THE DATA
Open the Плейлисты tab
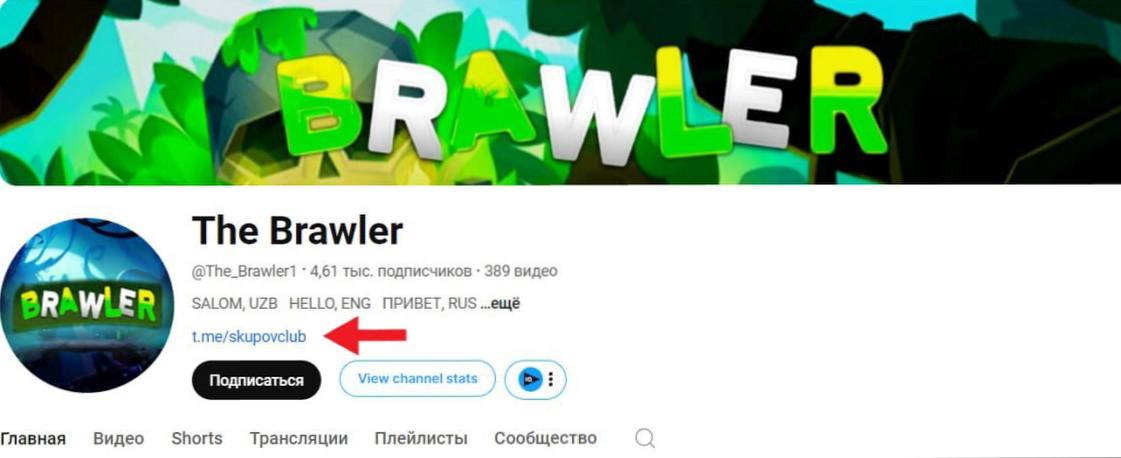click(x=421, y=438)
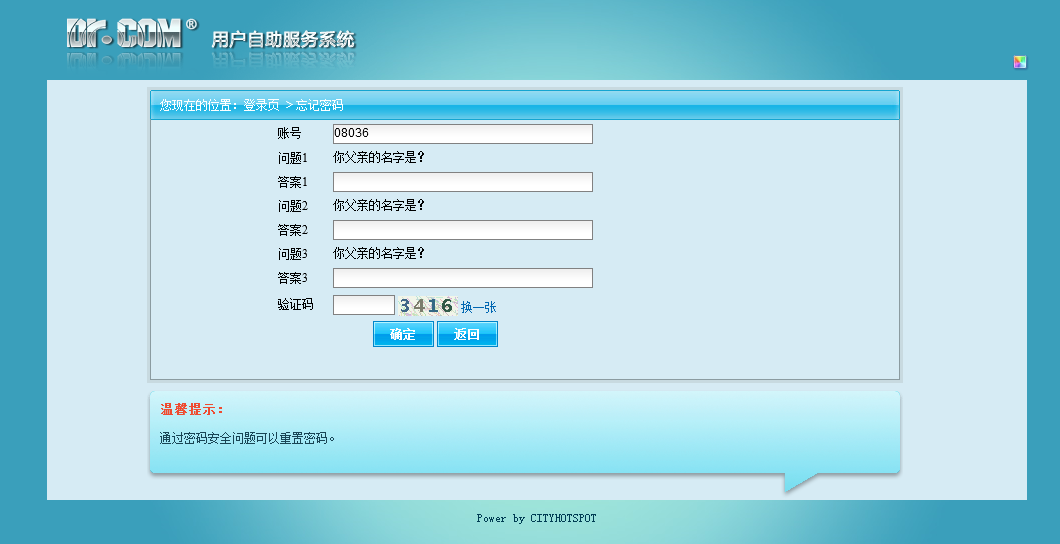Viewport: 1060px width, 544px height.
Task: Refresh the captcha via 换一张 link
Action: click(x=478, y=307)

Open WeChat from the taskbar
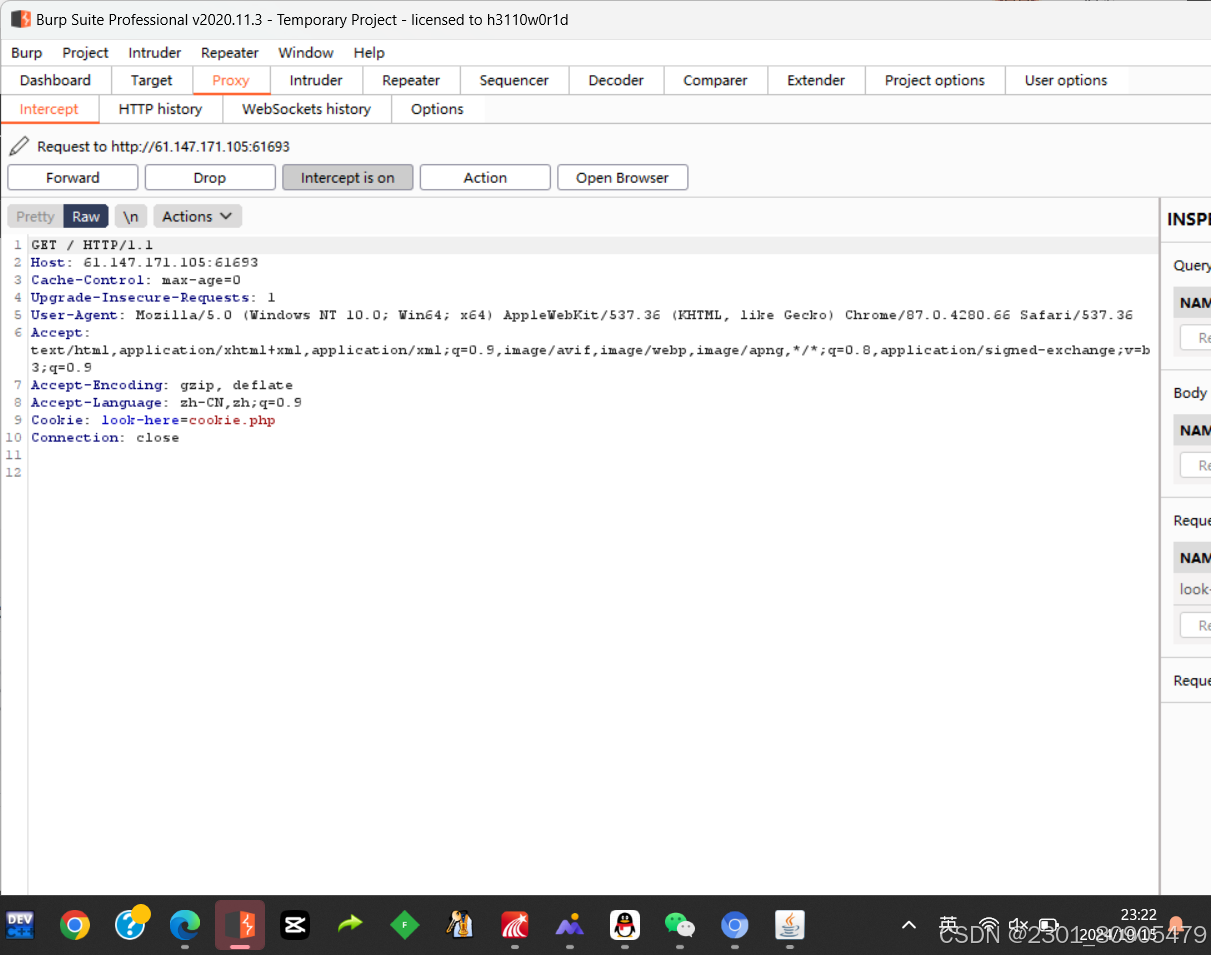pyautogui.click(x=680, y=926)
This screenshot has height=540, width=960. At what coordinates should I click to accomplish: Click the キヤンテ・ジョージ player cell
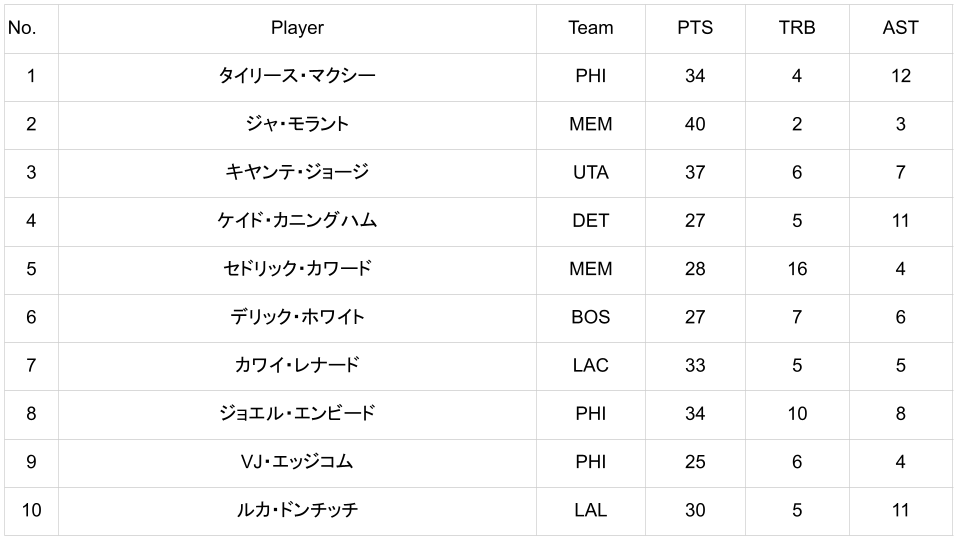[x=297, y=172]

WHAT IS NEEDED
Produce the full material again verbatim, with the pictures dropped.

RESULT OF THE TASK
Open the Плейлисты tab
click(x=421, y=438)
Viewport: 1060px width, 544px height.
Task: Refresh the captcha via 换一张 link
Action: click(x=478, y=307)

Open WeChat from the taskbar
pyautogui.click(x=680, y=926)
This screenshot has height=540, width=960. At what coordinates should I click to accomplish: Click the キヤンテ・ジョージ player cell
[x=297, y=172]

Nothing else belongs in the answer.